Trans flag

The Green Party of England and Wales is midway through its leadership elections. Currently two of the eight candidates are making a very clear pitch for the “gender critical” vote. Both Shahrar Ali and Andrea Carey Fuller have embraced definitions of women that exclude trans women from womanhood.

On Twitter there’s an eager audience of transphobes ready to encourage these comments. It’s been an unedifying spectacle. Both candidates have dipped their toe in the sea of transphobia – only to receive rapturous encouragement from some dark corners of Twitter.

The eager audience whip up even more extreme statements. We reached a peak where Carey Fuller retweeted a comment saying “transwomen are free to mimic any sexualised social stereotype of their liking.” Grossly offensive. Meanwhile Shahrar Ali has embraced a definition of women that excludes both trans women and intersex women from womanhood.

Both candidates do have some Green Party fans. Ironically some claim that both Carey Fuller and Ali will empower the party to move past “identity politics” and “trans rights activists”. Such claims are naive beyond belief. If we voted in Ali and Carey Fuller then the matter of trans rights would dominate the party in a manner never seen before.

If Ali and Carey Fuller were elected they would be the first party leaders outside the UKIP-Brexit Party bubble to embrace “Gender Critical” rhetoric. Such a position would have consequences.

The Green Party, as the party who has consistently stood against austerity and for migrants rights, is often a welcome feature on progressive platforms. Amelia Womack is a co-founder of Another Europe is Possible. Siân Berry has served on Compass’s management committee. The Green Party has been a welcome part of movements like the People’s Assembly Against Austerity. Embracing transphobia puts all of this at risk.

It is foolish not to realise that there would be a sharp backlash. There would be efforts to deplatform the party from positions it has. Activists from other parties would mercilessly exploit our new leader’s positions. Whilst some would pretend this would be more than offset by a surge of “politically homeless” people joining the party, there is little evidence for this. There has been no surge of members to join to vote for Ali or Carey Fuller.

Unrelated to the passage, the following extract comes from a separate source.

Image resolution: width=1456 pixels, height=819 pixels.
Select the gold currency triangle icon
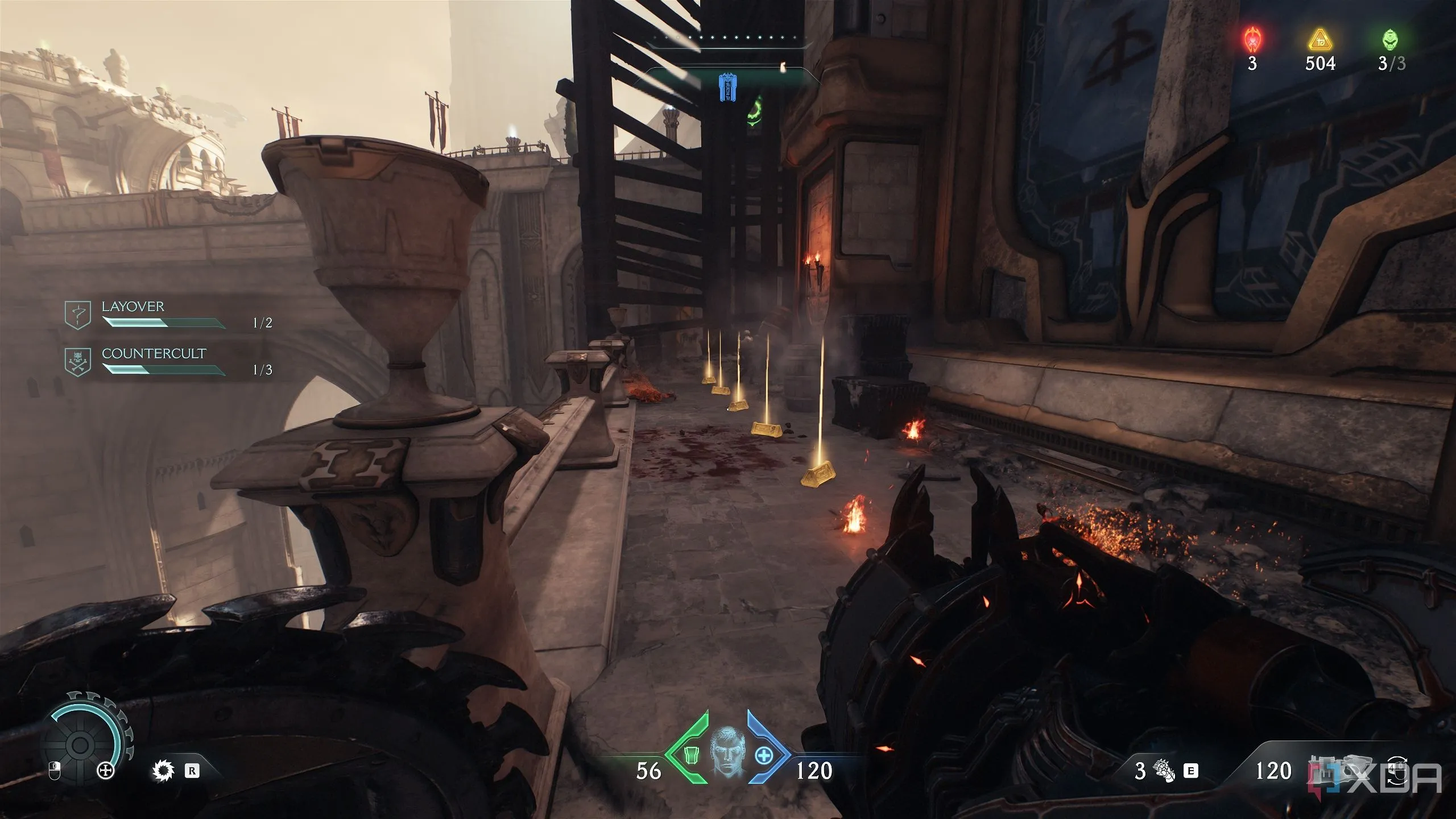click(x=1320, y=40)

Indeed many backers of Ali and Carey Fuller have griped about the eight pledges the LGBTIQA+ Greens have put together. They’ve been deemed “divisive” or “dirty tricks”. The polite scrutiny will be nothing compared to the level of media challenge if we elect Ali and Carey Fuller. The party should be ready to see our leaders having to spend a lot of time debating their views on gender instead of the Climate Emergency.

Throughout the election the energy and the enthusiasm of the Climate Strikers has been invoked repeatedly. These young people are incredibly inspiring. But would Ali and Carey Fuller’s leadership factor in that this generation is the most inclusive generation yet? Are we ready to embrace a trans rights position that would drive most Climate Strikers away?

The most frustrating thing is that this leadership election has damaged many people’s faith in our party. Many members, supporters and LGBTIQA+ people have been alarmed to see transphobia so openly platformed. And this is by candidates who have repeatedly lost election to responsibility in the party. At the last leadership election Shahrar received only 17.5% of the vote against Jonathan Bartley and Siân Berry. At the London Assembly list selection Carey Fuller finished 15th out of 21 candidates.

Is it time that the Green Party realised that the bar to run for leadership is too low?